A major theme of the first 100 days of President Trump’s second term has been the elimination of waste, fraud, abuse and inefficiency in the federal government.

To accomplish this the president and his minions have wielded a sledgehammer, rather than a scalpel, at great cost to the staff and operations of the government and to the general public.

Americans have discovered that our government, which is not perfect, is also characterized by the traits of usefulness, honesty, care and effectiveness, rather than the Trump mantra.

I continue to be a registered, but embarrassed, Republican.

I keep repeating to myself that “this too shall pass.”

I only pray that these harmful policies and practices of the first 100 days can be corrected before it is too late and irreversible.

This can be done only when the Republican electorate wakes up and communicates to our Republican representatives that Trumpism is not what the Republican Party has ever stood for.

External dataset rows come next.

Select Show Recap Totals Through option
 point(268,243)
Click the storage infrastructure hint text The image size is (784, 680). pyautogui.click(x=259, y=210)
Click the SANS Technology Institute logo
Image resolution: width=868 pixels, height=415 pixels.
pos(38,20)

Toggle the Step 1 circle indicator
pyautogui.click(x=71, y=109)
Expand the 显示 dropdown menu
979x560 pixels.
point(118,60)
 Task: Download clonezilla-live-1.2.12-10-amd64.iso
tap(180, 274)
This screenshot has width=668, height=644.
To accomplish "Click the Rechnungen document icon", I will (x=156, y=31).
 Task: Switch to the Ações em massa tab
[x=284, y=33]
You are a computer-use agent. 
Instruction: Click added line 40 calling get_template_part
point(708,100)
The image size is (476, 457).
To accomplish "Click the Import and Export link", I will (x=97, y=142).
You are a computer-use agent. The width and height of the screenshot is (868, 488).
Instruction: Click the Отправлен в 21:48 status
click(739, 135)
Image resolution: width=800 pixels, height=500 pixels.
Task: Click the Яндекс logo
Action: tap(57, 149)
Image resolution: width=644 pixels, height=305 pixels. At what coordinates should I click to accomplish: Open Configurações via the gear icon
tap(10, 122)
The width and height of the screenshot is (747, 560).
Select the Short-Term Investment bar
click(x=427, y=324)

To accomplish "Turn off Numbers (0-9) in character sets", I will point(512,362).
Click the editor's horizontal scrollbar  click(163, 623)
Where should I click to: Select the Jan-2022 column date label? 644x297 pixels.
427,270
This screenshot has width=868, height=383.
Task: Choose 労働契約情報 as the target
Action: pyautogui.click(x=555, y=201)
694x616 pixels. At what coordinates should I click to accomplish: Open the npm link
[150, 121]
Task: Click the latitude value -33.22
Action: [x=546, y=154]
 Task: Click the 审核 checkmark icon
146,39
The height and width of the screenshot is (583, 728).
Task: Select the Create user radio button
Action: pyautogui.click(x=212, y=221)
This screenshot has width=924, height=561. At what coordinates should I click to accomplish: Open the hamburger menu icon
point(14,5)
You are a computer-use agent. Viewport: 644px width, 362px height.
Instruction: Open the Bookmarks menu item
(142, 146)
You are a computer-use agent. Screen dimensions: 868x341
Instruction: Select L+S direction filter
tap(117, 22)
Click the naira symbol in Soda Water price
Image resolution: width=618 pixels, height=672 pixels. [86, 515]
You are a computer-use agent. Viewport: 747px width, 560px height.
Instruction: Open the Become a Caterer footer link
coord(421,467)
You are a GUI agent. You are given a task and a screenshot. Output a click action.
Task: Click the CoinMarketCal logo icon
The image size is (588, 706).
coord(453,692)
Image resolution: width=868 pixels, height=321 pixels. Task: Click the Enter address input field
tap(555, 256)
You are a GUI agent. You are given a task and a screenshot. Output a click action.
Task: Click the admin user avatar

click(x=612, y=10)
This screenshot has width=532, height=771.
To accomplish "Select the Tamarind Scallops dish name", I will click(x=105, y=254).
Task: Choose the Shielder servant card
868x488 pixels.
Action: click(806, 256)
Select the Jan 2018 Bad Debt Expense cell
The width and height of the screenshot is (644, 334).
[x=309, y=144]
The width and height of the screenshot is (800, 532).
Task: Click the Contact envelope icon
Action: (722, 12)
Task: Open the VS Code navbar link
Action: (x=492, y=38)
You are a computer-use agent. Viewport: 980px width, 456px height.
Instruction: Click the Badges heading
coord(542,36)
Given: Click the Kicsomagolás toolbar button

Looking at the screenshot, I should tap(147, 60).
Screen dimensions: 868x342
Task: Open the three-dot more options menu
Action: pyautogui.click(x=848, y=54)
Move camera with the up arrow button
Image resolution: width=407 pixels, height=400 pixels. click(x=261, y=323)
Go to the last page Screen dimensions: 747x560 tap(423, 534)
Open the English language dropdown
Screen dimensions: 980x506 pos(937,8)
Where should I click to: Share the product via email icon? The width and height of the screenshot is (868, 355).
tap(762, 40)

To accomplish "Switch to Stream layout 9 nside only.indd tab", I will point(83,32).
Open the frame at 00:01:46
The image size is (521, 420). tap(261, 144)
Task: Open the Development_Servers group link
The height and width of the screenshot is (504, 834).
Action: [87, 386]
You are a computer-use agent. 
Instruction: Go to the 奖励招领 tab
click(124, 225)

There was no electoral mandate for these wild rides.

William E. Herzog
Chicago

To the Editor:

Re “State Dept. Faces Plan for Big Cuts” (front page, April 21):

Documents circulating in the State Department include plans to eliminate support for democratization and human rights around the world and to remove embassies and consulates from dozens of sub-Saharan countries.

That would be a shame. Instead of diplomacy, the U.S. would intervene in Africa mainly for antiterrorism and the extraction of natural resources. This treats African people as irrelevant in their own countries and encourages warfare. Where diplomacy dies, force thrives.

Carolyn Martin Shaw
San Francisco
The writer is a professor emerita of anthropology at the University of California, Santa Cruz. She was a Fulbright scholar in Zimbabwe, 1983-84.

To the Editor:

Re “Critics Say Foreign Policy Is Demoted in Rubio Plan” (news article, April 24):

It is very interesting to see that the sanctimonious war waged by the Trump administration against universities and other institutions in the name of fighting antisemitism was in fact the oily hypocrisy it appeared to be, for lo and behold, the State Department bureau responsible for combating antisemitism is one of those to be eliminated.

Judith Farris Bowman
Cambridge, Mass.

To the Editor:

Re “All Good Conversations Come to an End,” by Gail Collins and Bret Stephens (The Conversation, April 29):

Dear Ms. Collins and Mr. Stephens: We, liberals and conservatives alike, will all miss you both. I have a good friend on the other side of the political fence from me, and the one thing we can both agree on is the value of your conversation.

We both wish you luck with your books and hope that when finished, you can restore comity by resuming your conversation.

David Simpson
Rindge, N.H.

To the Editor:

Thanks to Gail Collins and Bret Stephens for their eight years of The Conversation. Their amiable take on point-counterpoint was a textbook example of disagreement with civility, reasoning without rancor — a paradigm lost in today’s partisan scrums.